[WarInEur] RE: WarInEur Digest, Vol 39, Issue 35
SGMINFO at aol.com
SGMINFO at aol.com
Sat Oct 27 03:36:28 EDT 2007
The question of the max out syndrome with the airforce has been examined
before, and my conclusion on this problem eventually boiled down to this.
The airforces don't fly enough. (As Kent also theorises).
The reason they don't fly is fear...fear that with the somewhat capricious
air war, once you have, lost parity, you cannot stay in the air without
suffering insupportable losses.
People are simply too good at doing the maths, and the potential for
destruction is greater than any potential benefits gained elsewhere either in ground
support or interdiction. So people don't fly, and losses stay well within
acceptable production limits, and the airforces max out.

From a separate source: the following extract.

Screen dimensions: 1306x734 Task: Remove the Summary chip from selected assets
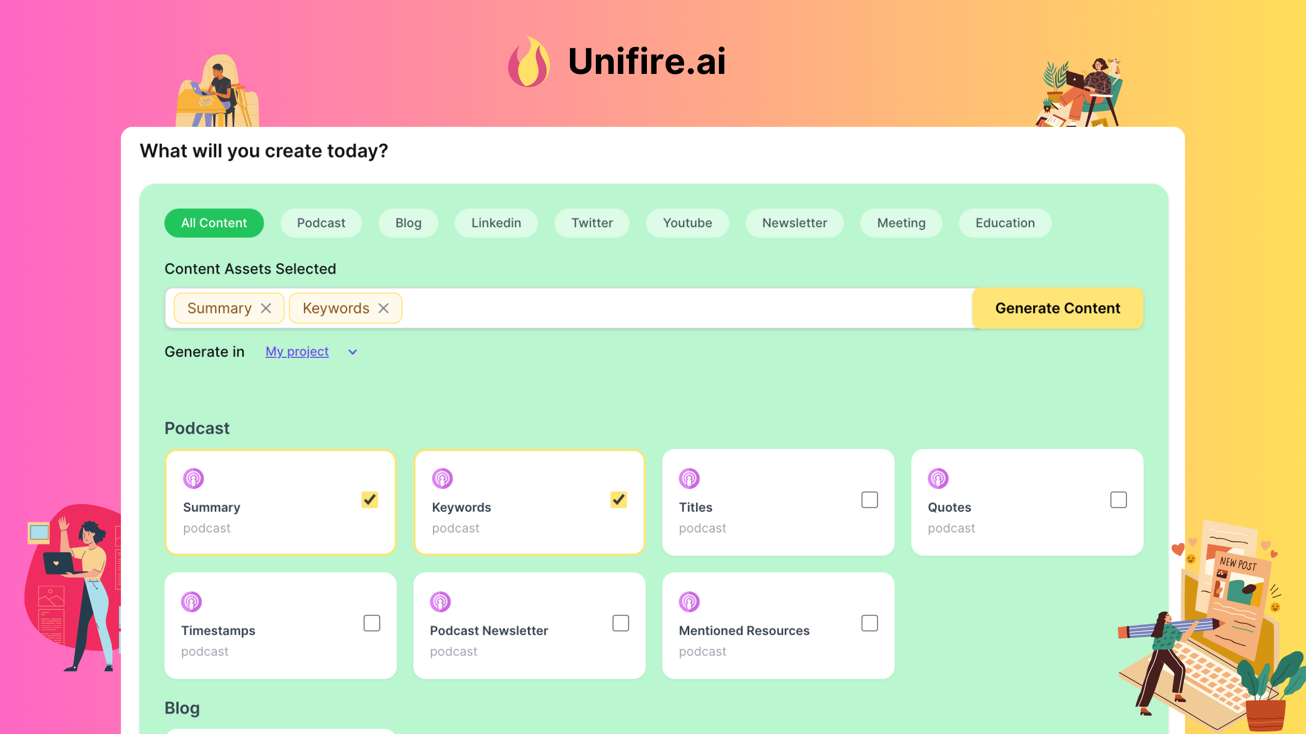click(266, 308)
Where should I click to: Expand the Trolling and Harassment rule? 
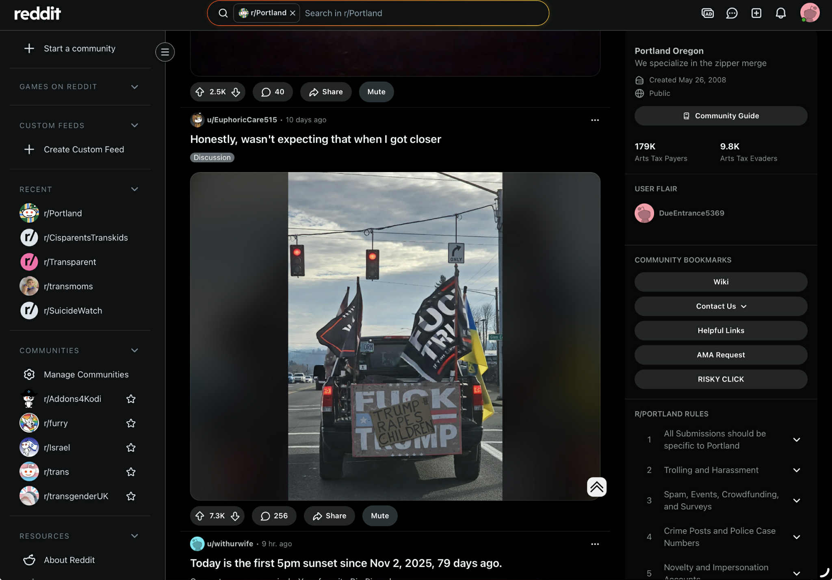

My own solution, yet to be tested by wider application is to move from the
six sided, to the ten sided dice. That is, to reduce lethality.
Next,
an innovation,
is to reduce the penalty for the weaker side, by increasing the threshold
for penalties to the weaker flying side's ground support options. Now the lesser
player is less deterred and can see greater reason to fly in adverse
circumstances.
This will show up better during the Battle of Britain, when the point of
flying to maintain interdiction deterrence in the face of a threatened sealion,
trying to delay and postpone until winter
In the same way in Normandy in 1944, the Germans have the possibility of
operating an airforce even though the the overall force structure is not even
handed.
Thus by encouraging more flying, the overall loss rates may well be
significantly greater, overall, as the potential production cost of the added utlity
is made more bearable.
I might propose that instead of the 2-1 trigger point for the additional
penalties to ground support, we raise this experimentally to 3-1 bfore knocking
down aircraft on G/S.
This may have benefit on the eastern front. Where the Soviet player in
Winter cannot frighten off the German from getting into the air on key missions.
The second, and major , innovation would be to create 'defensive air'
abilities.
At present, it is a well ingrained fact of life that air
supremacy/intervention has no direct defensive effect in the ground fighting, in reality it had
quite a direct effect.
The innovation here is to apply GS by the defending player, onto hexes.
Applied like standard GS.
Effect...
The defending GS on a hex/stack is to mask any APs deployed, i.e. Cancel
their effect, or if no attacking air support is deployed, subtract one from the
die roll.
Of course you allocate before knowing which is the threatened sector/hex,
but that is part and parcel of the defensive effort. You place you defensive GS
on your own hexes on your turn.
Other rules are left completely undisturbed...
This might be equally be workable in the board game as in the computer game.